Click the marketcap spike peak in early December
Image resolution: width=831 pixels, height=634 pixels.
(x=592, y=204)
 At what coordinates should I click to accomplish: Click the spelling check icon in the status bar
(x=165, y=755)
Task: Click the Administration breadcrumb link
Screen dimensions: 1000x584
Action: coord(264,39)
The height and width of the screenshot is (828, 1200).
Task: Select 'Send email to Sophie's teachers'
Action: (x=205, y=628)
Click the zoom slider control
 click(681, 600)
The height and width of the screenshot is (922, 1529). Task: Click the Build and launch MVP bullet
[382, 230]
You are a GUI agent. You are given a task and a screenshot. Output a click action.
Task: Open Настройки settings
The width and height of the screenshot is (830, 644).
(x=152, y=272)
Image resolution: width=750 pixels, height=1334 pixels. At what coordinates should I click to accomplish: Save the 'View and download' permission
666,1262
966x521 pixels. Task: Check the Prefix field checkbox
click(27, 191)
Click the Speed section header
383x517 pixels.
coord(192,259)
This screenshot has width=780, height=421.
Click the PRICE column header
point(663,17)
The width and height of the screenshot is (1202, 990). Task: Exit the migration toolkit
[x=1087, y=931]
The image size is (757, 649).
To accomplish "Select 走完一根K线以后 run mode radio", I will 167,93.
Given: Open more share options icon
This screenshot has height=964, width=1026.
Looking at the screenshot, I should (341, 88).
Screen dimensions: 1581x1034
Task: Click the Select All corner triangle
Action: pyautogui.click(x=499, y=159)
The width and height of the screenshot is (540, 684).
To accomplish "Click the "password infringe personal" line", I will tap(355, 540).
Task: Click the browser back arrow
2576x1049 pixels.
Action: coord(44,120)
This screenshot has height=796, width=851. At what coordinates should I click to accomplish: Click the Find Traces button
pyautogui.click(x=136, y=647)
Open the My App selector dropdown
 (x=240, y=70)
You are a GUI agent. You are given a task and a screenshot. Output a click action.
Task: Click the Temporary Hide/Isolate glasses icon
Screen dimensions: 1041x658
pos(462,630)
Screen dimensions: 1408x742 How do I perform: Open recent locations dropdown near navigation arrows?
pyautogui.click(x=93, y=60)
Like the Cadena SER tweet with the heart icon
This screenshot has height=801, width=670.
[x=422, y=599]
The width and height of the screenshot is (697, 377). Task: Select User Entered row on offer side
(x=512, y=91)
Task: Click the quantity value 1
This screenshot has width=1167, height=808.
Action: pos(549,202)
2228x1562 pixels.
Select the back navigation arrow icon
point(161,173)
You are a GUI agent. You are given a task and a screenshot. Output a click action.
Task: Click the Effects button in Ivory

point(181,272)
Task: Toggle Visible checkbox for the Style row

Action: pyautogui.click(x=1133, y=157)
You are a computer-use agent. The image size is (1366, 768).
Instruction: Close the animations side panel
--*--
Every entry above should be given again exactly as shown.

• EXERCISE SOLUTION
Click the marketcap spike peak in early December
Image resolution: width=831 pixels, height=634 pixels.
(x=592, y=204)
 At what coordinates should I click to accomplish: Click the spelling check icon in the status bar
(x=165, y=755)
Task: Click the Administration breadcrumb link
Screen dimensions: 1000x584
Action: coord(264,39)
The height and width of the screenshot is (828, 1200).
Task: Select 'Send email to Sophie's teachers'
Action: (x=205, y=628)
Click the zoom slider control
 click(681, 600)
The height and width of the screenshot is (922, 1529). Task: Click the Build and launch MVP bullet
[382, 230]
You are a GUI agent. You are given a task and a screenshot. Output a click action.
Task: Open Настройки settings
The width and height of the screenshot is (830, 644).
(x=152, y=272)
Image resolution: width=750 pixels, height=1334 pixels. At what coordinates should I click to accomplish: Save the 'View and download' permission
666,1262
966x521 pixels. Task: Check the Prefix field checkbox
click(27, 191)
Click the Speed section header
383x517 pixels.
coord(192,259)
This screenshot has width=780, height=421.
Click the PRICE column header
point(663,17)
The width and height of the screenshot is (1202, 990). Task: Exit the migration toolkit
[x=1087, y=931]
The image size is (757, 649).
To accomplish "Select 走完一根K线以后 run mode radio", I will 167,93.
Given: Open more share options icon
This screenshot has height=964, width=1026.
Looking at the screenshot, I should (341, 88).
Screen dimensions: 1581x1034
Task: Click the Select All corner triangle
Action: pyautogui.click(x=499, y=159)
The width and height of the screenshot is (540, 684).
To accomplish "Click the "password infringe personal" line", I will tap(355, 540).
Task: Click the browser back arrow
2576x1049 pixels.
Action: coord(44,120)
This screenshot has height=796, width=851. At what coordinates should I click to accomplish: Click the Find Traces button
pyautogui.click(x=136, y=647)
Open the My App selector dropdown
 (x=240, y=70)
You are a GUI agent. You are given a task and a screenshot. Output a click action.
Task: Click the Temporary Hide/Isolate glasses icon
Screen dimensions: 1041x658
pos(462,630)
Screen dimensions: 1408x742 How do I perform: Open recent locations dropdown near navigation arrows?
pyautogui.click(x=93, y=60)
Like the Cadena SER tweet with the heart icon
This screenshot has height=801, width=670.
[x=422, y=599]
The width and height of the screenshot is (697, 377). Task: Select User Entered row on offer side
(x=512, y=91)
Task: Click the quantity value 1
This screenshot has width=1167, height=808.
Action: pos(549,202)
2228x1562 pixels.
Select the back navigation arrow icon
point(161,173)
You are a GUI agent. You are given a task and a screenshot. Output a click action.
Task: Click the Effects button in Ivory

point(181,272)
Task: Toggle Visible checkbox for the Style row

Action: pyautogui.click(x=1133, y=157)
You are a computer-use agent. The image size is (1366, 768).
Instruction: Close the animations side panel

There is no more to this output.